В Уфе на Зимнем фестивале Госоркестра Башкирии выступил народный артист России, профессор Московской консерватории, лауреат международных конкурсов Владимир Овчинников. Вместе с оркестром под управлением главного дирижера Дмитрия Крюкова солист исполнил первый концерт Сергея Рахманинова. Перед концертом наш земляк дал интервью «Башинформу». Артист рассказал о своем белебеевском детстве, первом педагоге, культуре отмены, симфоническом оркестре Башкирии и о своей семье.
Показать меня музыкальным педагогам посоветовали врачи
- Владимир Павлович, вы родились в Башкирской АССР, в городе Белебее. Какие воспоминания вас связывают с этим городом, есть ли там любимые места?
- С моим появлением на свет в Белебее связана интересная история. Моя мама окончила с отличием Московское училище Октябрьской революции по классу баяна и аккордеона сразу после войны, восприняла столичную культуру и образование. Ее оставляли там работать в одном из ансамблей – то ли «Березке», то ли еще каком-то известном на весь Советский Союз коллективе. Но она решила вернуться домой, и благодаря этому событию я родился в Белебее.
Конечно, у меня остались самые теплые хорошие воспоминания от этого города. Во-первых, он был совсем небольшой, там жили около 40 тысяч человек, и был разбит на личные участки. У меня там были друзья, по улице мы носились как бешеные, играли в различные игры. По краю старой части города идет большая гора, которая называется Долгая. Мы очень любили залезать на эту гору и смотреть с нее на город. И еще одно из самых ярких воспоминаний – это очень холодная родниковая вода. Это, конечно, всевозможные ягоды у нас в саду – малина невероятных размеров, черная смородина, яблоки. Выходишь на крыльцо и оказываешься в саду. У нас был небольшой деревянный дом на две комнаты, и тогда он казался безразмерным. У меня был старший брат Юрий.

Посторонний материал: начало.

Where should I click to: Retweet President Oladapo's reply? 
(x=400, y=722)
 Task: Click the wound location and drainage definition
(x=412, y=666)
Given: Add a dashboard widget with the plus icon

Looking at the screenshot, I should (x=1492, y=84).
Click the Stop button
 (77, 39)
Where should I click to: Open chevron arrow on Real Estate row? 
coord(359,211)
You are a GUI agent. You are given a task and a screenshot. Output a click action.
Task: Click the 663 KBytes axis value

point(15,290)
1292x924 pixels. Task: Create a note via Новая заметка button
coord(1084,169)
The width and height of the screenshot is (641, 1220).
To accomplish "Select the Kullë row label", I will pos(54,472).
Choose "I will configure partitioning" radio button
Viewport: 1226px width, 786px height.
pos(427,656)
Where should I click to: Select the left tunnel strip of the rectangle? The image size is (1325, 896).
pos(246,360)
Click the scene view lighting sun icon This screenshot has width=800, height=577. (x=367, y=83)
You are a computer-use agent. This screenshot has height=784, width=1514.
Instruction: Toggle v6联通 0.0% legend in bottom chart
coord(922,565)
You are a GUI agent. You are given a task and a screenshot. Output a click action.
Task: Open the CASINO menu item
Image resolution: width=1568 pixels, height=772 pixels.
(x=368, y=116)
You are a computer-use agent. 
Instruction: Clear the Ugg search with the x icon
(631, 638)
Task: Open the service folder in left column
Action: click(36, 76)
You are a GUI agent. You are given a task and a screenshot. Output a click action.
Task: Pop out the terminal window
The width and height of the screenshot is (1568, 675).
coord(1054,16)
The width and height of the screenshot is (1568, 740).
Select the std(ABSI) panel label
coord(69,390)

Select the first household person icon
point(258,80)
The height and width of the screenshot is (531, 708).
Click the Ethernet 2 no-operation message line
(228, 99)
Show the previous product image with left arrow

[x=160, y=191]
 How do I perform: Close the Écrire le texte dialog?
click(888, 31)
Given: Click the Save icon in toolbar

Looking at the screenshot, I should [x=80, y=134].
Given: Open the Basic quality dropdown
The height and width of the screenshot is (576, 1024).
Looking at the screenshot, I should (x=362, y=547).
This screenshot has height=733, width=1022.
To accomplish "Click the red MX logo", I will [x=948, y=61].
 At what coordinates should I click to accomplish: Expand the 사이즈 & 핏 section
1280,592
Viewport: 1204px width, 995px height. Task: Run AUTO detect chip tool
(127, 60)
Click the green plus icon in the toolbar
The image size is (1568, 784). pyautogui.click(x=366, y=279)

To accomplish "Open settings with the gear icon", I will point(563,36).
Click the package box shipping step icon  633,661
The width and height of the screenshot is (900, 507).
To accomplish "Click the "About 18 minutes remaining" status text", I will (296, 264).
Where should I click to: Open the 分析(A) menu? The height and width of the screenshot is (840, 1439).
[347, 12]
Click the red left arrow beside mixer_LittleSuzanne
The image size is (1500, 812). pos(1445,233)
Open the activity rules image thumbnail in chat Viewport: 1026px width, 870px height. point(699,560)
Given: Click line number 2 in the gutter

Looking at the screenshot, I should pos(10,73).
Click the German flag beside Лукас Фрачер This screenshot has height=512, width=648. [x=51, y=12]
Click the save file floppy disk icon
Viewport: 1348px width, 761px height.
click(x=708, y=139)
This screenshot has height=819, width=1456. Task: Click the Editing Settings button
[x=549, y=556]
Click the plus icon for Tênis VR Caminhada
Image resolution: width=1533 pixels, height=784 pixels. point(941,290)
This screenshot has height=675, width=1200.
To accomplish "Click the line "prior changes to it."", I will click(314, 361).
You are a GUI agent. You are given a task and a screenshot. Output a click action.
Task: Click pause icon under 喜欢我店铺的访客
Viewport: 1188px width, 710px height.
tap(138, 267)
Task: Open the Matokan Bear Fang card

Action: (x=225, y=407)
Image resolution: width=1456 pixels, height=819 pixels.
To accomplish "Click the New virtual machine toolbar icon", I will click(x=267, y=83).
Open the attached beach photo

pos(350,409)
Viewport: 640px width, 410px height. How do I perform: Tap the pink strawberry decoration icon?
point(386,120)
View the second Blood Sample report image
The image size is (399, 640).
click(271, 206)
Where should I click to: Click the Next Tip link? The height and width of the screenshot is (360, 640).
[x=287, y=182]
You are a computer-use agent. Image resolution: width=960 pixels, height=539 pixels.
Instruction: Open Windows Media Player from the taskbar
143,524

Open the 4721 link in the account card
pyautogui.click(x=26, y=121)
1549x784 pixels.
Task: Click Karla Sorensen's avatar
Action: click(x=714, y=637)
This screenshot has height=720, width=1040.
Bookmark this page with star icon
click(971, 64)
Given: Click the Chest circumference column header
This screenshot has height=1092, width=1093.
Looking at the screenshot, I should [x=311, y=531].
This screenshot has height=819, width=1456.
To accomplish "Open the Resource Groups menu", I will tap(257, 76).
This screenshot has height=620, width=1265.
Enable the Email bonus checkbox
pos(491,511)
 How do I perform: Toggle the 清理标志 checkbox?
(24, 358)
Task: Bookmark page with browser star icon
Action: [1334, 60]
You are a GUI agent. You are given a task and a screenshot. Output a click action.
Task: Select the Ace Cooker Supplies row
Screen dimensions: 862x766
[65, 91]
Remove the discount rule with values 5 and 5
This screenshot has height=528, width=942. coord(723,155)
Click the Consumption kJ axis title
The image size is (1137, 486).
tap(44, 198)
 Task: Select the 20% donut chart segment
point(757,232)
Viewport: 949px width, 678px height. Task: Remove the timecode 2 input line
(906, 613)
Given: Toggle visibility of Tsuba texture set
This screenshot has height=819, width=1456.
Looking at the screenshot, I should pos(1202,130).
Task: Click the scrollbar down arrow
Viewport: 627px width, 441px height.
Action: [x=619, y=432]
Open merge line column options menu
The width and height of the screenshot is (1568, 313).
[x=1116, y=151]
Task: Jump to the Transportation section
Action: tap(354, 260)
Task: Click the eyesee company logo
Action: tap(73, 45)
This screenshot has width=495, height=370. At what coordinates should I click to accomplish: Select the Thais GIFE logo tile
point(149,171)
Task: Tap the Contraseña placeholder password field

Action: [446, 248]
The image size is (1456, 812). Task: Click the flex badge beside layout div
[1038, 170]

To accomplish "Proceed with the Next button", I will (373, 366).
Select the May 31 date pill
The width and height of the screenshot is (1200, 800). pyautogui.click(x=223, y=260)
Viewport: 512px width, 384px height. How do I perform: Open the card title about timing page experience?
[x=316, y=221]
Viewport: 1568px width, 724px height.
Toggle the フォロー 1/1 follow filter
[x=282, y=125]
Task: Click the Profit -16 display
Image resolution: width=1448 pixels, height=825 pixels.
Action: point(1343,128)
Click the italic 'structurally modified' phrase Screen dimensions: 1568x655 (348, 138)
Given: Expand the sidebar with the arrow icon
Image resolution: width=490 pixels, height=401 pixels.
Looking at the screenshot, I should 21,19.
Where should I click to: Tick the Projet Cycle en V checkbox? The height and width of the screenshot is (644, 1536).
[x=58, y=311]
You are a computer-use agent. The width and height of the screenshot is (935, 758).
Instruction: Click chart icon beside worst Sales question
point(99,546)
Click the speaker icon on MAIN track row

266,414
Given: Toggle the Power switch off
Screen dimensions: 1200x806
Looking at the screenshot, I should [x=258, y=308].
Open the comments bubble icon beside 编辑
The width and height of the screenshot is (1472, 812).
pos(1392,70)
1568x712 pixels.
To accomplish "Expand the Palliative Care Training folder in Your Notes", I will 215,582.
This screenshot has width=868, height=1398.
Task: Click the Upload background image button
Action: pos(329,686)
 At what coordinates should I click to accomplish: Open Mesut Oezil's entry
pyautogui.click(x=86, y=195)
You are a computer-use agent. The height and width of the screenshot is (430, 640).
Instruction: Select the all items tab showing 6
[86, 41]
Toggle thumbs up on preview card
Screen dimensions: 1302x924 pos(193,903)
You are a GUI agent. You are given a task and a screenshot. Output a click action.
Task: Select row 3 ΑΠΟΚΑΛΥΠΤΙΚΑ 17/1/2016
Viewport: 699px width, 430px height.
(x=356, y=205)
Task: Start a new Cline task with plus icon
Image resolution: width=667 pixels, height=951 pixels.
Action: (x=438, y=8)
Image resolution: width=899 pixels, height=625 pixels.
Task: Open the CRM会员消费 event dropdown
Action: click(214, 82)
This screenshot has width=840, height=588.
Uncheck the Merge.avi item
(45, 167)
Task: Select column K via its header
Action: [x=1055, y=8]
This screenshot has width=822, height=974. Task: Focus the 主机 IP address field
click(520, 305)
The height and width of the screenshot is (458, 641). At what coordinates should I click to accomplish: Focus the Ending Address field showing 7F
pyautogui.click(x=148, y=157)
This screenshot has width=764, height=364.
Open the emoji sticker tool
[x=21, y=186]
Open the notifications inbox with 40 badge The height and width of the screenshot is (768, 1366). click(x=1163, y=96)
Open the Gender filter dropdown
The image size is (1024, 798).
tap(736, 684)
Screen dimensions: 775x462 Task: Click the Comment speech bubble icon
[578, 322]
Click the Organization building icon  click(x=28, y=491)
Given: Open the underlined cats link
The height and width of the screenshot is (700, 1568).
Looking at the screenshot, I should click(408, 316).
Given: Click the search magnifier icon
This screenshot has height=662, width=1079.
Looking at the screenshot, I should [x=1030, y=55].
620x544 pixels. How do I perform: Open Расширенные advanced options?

- Помните, как начали заниматься музыкой?
- Моя мама работала в детдомах, детсадах музыкальным работником, и, конечно, довольно часто отсутствовала. Она очень любила детей, а меня в основном воспитывала бабушка. Мама иногда занималась дома с некоторыми из детей, и я слышал, как она играла дома на баяне и на фортепиано. У нас было пианино «Красный Октябрь». Постепенно он расстроился, становился всё хуже и хуже, и его стали называть «Напрасный октябрь» – такая была шутка.
- К нам приходили ребята, которые умели играть на пианино, и мне тоже было интересно играть на черном большом ящике какие-то нотки. Мама говорила, что я начал играть сразу двумя руками. Это было в раннем детстве, и я этого, конечно, не помню. К нам приезжал из Саратова музыкант, пианист Владимир Волков, который был во время эвакуации в Белебее. Он был известным концертмейстером, знал много опер, играл в Саратовском театре. Он со мной возился, я изображал на пианино то птичек, то медведей, это было забавно и интересно. Я все время стоял у инструмента и что-то пытался сделать вместо того, чтобы идти гулять или играть. Когда мой интерес стал уже ненормальным, маме кто-то порекомендовал показать меня врачам.
А врачи посоветовали просто отвести меня к музыкальным педагогам. Мама уже знала Москву и поэтому повезла меня туда. И вот здесь я хочу сказать, как важно попасть к правильному педагогу. Сначала меня показали известному пианисту-педагогу Руббаху. Мы приехали к нему, он меня попросил что-то сыграть. Но он почему-то мне не понравился, и я ничего не хотел показывать. Он мне дарил какие-то маленькие игрушечки – утят, собачек. Самое смешное, что я эти игрушки взял, но играть все равно отказался. Тогда он сказал, что нам нужно обратиться к Артоболевской.
- Про Анну Даниловну Артоболевскую хотела расспросить особо. Я сама в детстве занималась по ее методике. Какой она запомнилась вам, что было особенного в занятиях с ней?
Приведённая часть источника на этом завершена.